When Life Seems Undigestible

I mentioned how a series of events occurred after my childhood abuse secret was out in my previous writings. Around 10 years old, I looked to the only thing I believed could make something undigestible, digestible. So, I looked outside my bedroom window and said, “I want to be aligned with nature.” 

My mother has always had a fascination with plants. So, when we moved into our first home, she decorated our front yard with her favorites. During early mornings and late evenings, I either sat on the porch admiring nature’s stillness or walked up and down our street, around our house or through our front yard, allowing my mind to wonder. It would take me several years to realize our front yard was the mini sanctuary I often dispelled myths and negative thoughts related to my childhood sexual abuse and other life situations.

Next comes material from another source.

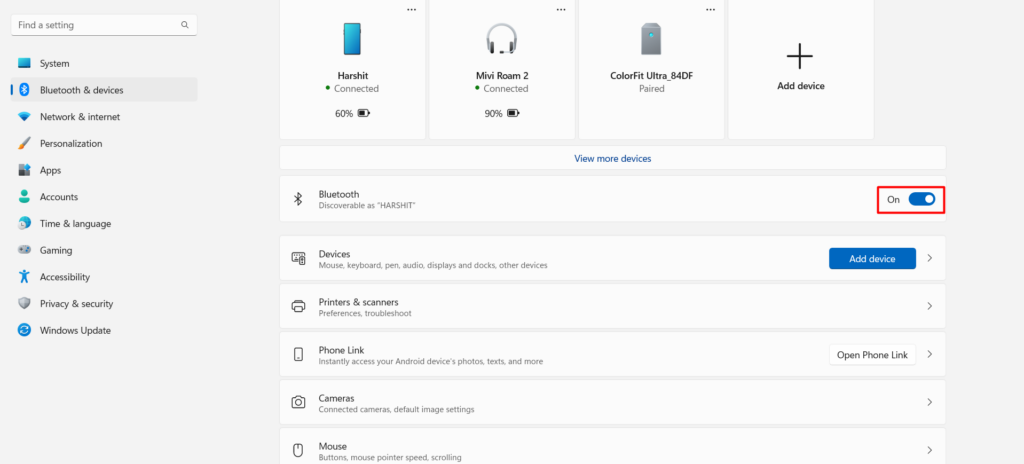Go to Time & language settings
Viewport: 1024px width, 464px height.
pos(75,224)
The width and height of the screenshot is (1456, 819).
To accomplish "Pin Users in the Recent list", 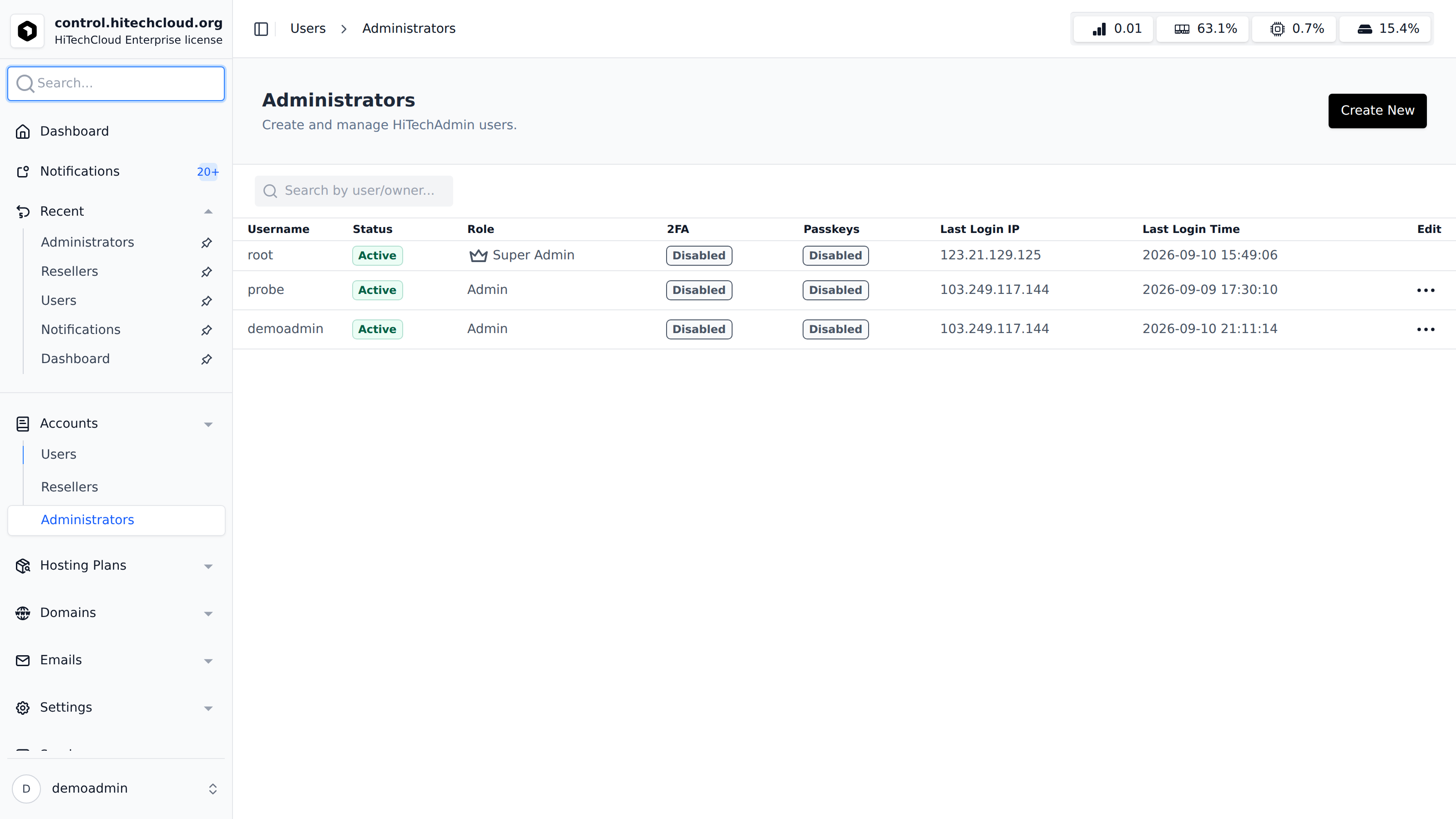I will (207, 301).
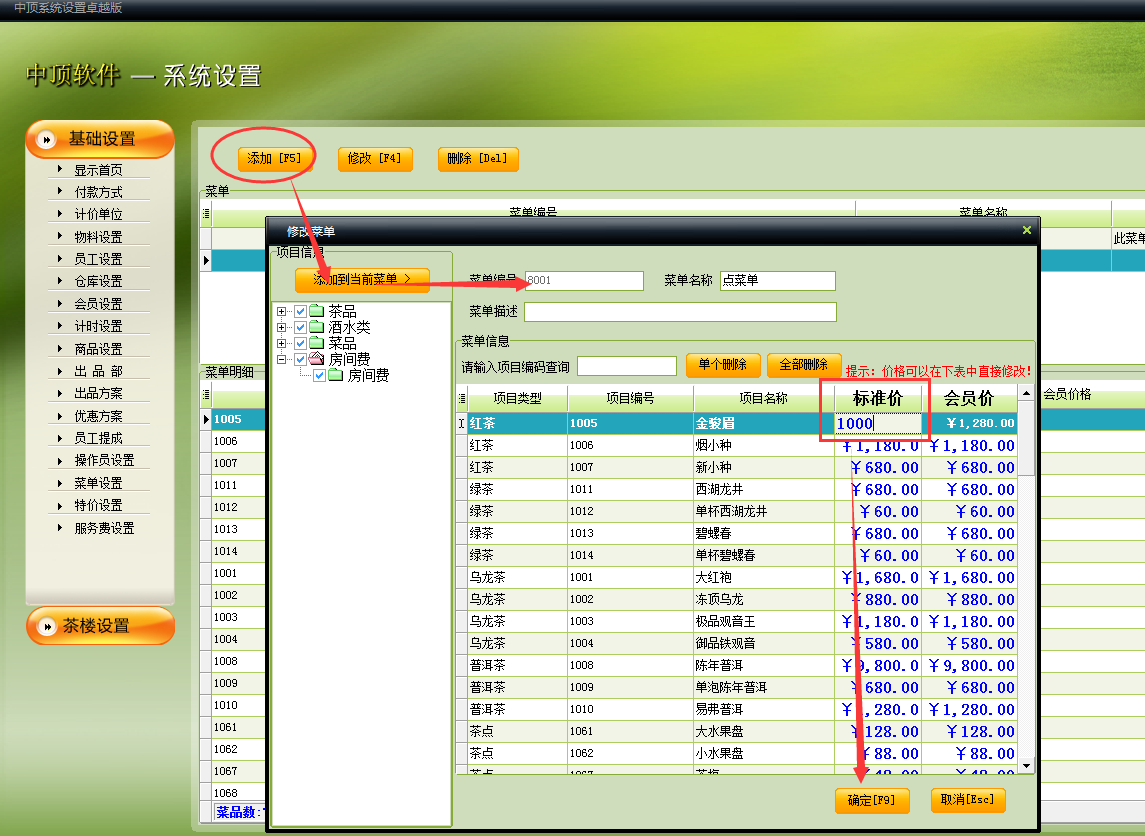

While walking a few feet outside of our front yard one day, I realized the word mistakes sounded so negative and didn’t serve the spiritual approach mindset I wanted to have about life. So right then, I substituted the word “mistakes” with life lessons. In my current manuscript about my childhood sexual abuse experience, I share that I didn’t want to live a life of regrets. So instead, I focused on learning from my life and others’ experiences. Therefore, I used my childhood sexual abuse as stepping stones to navigating life instead of a barrier to happiness.

While walking through the living room of our first home on another occasion, I received the thought life is about building character. Life is not out to get us but to show us who we are on the inside. Within us are our Creator’s characteristics of compassion, growing old gracefully, love, resiliency, self-actualization, Truth, understanding, and the like to help us transcend our experiences. 

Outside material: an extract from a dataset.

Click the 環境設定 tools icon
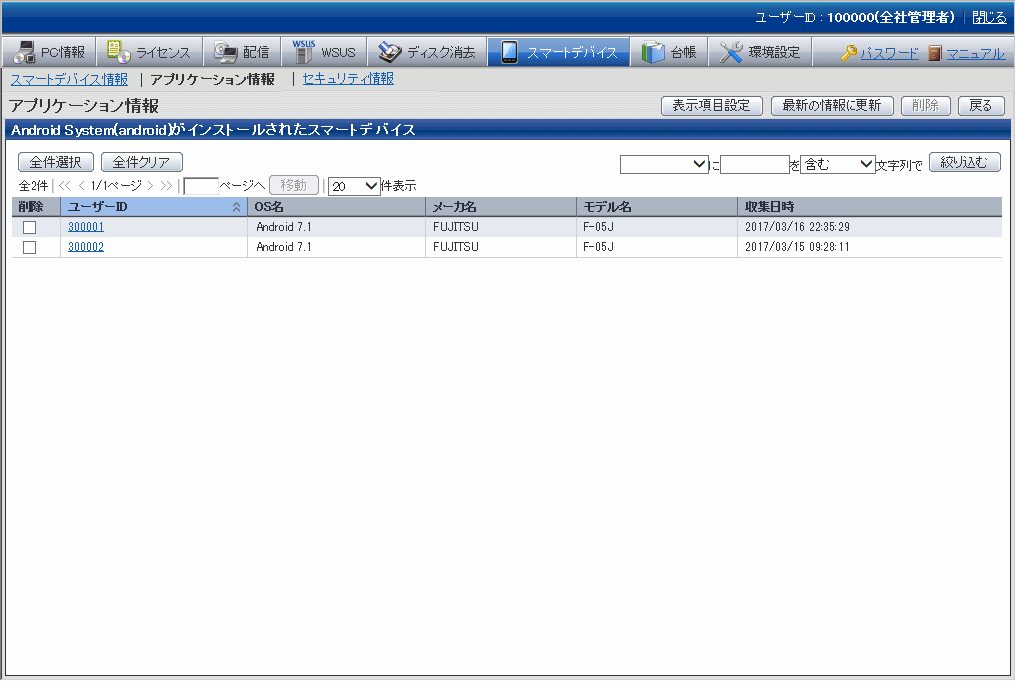 coord(732,52)
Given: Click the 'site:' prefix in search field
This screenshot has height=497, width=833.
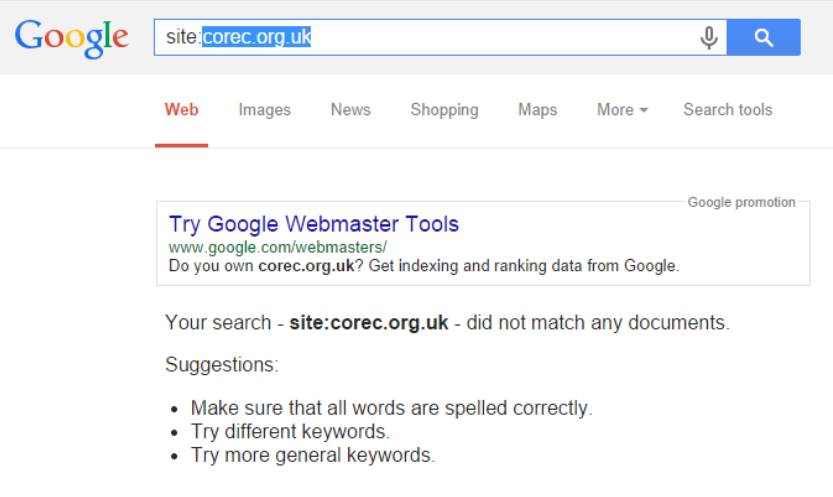Looking at the screenshot, I should pyautogui.click(x=184, y=37).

Often, I have found that by changing my perspective, aka my life’s navigation, I am more at peace about my life choices. I keep the nourishment of my lessons and allow waste (ridicule, self-blame, and others) to exit me eventually. 

We don’t have to label our experiences as mistakes, but trust that everything will work together for good (Romans 8:28). 

So, how are you digesting life? Could a word change help bring more peace in your life, body, and spirit? Are you learning and growing, or is bitterness settling within you? What advantages and disadvantages are you reaping because of your mindset about life experiences?

Make this lifetime great!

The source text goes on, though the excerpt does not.